*TEXT UNDER STUDY:*
>>>
Avoid Farmed Fish! This includes salmon, shrimp, mussels, oysters, trout, bass, and tilapia. The main concerns are: Extreme over-crowding leads to antibiotic use and poor health. Farmed fish is fed with Genetically Modified Organism (GMO)-meal, often with added dye hence the nice pink color. Atlantic salmon is engineered with a growth hormone gene. GM (genetically modified) Atlantic salmon eggs are produced in Prince Edward Island (PEI), shipped to Panama to grow, then to the US for processing and finally back to Canada for sale. Yikes! The problem is the missing transparency in Canadian Regulation of GMOs for example product labeling. To be on the safe side: buy only wild – and not farmed salmon, or no salmon at all unless you really know where it comes from locally.

Meat: Overall, reduce consumption to what your body needs. Find a good farmer for meat, eggs, and dairy. Go to organic butchers that source locally. Emphasize grass-fed, hormone-free, GMO-free feed (the meat tastes so much better!) Did you know that “grass-fed”, “grass finished”, “pasture raised” are not regulated terms? Antiobiotic free means only that the animal didn’t receive antibiotics for a period of time before slaughter. Ethically or humanly raised terms are meaningless. Again, organic meat is best, ideally 100% grass-fed.

Eggs: Try to buy organic feed, animal welfare standards, and local (farmers market!). Do you know what it means when it says Cage-free on the egg carton? Cage-free means that hens are not confined to battery cages (but no access to outdoors and no idea what feed is). Free-run means hens can move around in open-concept barns (may still be overcrowded and may not have access to outdoors). Free-range: Hens can go outdoors. Yay!
<<<
*PROVIDED MATERIAL:*
>>>
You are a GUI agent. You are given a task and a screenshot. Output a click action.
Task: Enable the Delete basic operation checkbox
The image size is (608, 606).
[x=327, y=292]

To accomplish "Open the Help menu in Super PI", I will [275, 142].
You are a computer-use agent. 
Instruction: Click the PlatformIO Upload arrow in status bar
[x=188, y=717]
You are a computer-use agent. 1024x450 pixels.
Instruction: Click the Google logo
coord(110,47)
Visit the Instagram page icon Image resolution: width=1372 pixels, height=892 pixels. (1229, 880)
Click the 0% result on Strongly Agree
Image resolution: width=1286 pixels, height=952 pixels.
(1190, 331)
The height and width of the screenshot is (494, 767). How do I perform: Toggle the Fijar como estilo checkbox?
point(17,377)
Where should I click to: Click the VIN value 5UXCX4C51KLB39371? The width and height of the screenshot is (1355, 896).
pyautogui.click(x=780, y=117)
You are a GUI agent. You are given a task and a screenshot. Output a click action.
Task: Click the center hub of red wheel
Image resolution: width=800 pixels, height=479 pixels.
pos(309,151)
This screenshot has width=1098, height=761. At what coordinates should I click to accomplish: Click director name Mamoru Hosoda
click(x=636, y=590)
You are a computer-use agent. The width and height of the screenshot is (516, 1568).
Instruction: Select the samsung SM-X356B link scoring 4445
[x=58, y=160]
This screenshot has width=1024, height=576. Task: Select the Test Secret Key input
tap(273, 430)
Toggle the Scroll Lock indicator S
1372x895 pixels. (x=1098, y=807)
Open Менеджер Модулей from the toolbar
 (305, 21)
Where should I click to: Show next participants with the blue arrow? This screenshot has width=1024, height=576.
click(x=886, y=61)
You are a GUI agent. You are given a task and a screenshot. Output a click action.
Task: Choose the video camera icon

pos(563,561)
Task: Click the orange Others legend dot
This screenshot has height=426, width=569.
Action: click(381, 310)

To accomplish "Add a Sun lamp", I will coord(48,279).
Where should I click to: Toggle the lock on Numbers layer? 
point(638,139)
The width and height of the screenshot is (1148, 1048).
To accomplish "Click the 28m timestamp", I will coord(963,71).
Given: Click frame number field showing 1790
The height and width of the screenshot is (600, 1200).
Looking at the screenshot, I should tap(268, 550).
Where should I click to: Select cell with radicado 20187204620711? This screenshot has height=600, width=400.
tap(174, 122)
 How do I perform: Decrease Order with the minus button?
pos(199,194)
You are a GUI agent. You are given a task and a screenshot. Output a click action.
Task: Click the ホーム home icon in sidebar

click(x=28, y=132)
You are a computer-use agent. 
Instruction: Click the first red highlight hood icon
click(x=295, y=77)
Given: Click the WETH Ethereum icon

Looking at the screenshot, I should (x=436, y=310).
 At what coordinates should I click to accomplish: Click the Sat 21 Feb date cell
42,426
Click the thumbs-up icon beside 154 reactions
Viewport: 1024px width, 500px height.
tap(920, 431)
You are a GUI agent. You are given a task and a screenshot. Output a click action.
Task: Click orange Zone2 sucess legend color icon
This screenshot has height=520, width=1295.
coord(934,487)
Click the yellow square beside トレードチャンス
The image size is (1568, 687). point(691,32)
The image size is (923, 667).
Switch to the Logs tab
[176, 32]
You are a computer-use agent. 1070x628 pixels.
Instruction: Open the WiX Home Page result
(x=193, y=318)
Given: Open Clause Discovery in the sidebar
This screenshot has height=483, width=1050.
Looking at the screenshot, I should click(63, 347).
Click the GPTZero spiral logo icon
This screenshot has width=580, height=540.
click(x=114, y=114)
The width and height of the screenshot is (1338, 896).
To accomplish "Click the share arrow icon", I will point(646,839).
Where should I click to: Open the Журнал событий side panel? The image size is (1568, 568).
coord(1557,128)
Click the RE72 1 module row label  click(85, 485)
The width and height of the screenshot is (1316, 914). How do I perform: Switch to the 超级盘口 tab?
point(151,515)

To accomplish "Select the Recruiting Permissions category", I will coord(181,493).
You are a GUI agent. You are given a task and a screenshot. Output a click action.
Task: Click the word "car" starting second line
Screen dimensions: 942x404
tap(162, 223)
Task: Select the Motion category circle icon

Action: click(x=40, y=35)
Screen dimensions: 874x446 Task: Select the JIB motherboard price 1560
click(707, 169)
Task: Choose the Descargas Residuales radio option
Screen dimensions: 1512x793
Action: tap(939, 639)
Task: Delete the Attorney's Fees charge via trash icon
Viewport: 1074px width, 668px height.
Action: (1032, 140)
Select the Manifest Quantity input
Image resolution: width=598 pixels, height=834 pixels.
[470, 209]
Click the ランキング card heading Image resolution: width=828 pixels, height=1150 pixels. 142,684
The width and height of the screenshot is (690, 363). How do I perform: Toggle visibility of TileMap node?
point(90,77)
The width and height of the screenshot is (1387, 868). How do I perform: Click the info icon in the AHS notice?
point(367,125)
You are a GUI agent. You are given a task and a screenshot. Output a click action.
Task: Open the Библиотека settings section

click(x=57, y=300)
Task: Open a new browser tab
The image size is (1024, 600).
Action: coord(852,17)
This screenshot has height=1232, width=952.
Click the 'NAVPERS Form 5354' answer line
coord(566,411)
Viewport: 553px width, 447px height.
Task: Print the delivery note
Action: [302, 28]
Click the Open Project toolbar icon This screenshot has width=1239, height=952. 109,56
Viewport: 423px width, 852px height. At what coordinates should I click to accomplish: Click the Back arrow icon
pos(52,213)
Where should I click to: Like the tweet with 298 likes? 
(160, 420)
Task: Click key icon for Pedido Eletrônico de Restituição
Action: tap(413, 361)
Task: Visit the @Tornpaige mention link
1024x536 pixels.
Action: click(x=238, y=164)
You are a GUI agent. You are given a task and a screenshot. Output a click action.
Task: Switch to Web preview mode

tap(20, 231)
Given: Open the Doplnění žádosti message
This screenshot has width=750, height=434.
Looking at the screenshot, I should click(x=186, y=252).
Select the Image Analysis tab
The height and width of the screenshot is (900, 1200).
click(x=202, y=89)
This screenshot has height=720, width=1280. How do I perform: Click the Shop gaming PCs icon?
<<<
*LIST OF TASKS:*
1. Retype the food-buying guide between "Meat: Overall, reduce" and "ideally 100% grass-fed.", inclusive.
2. Decide whether each statement agrees with the food-buying guide, answering yes or no and quoting the words that settle it: (a) Free-run hens are guaranteed access to the outdoors. (b) Genetically modified Atlantic salmon eggs are sent to Panama to grow. (c) "Grass-fed" is a regulated term.

*SOLUTIONS TO THE TASKS:*
1.
Meat: Overall, reduce consumption to what your body needs. Find a good farmer for meat, eggs, and dairy. Go to organic butchers that source locally. Emphasize grass-fed, hormone-free, GMO-free feed (the meat tastes so much better!) Did you know that “grass-fed”, “grass finished”, “pasture raised” are not regulated terms? Antiobiotic free means only that the animal didn’t receive antibiotics for a period of time before slaughter. Ethically or humanly raised terms are meaningless. Again, organic meat is best, ideally 100% grass-fed.

2.
(a) No: "may not have access to outdoors"
(b) Yes: "shipped to Panama to grow"
(c) No: "are not regulated terms"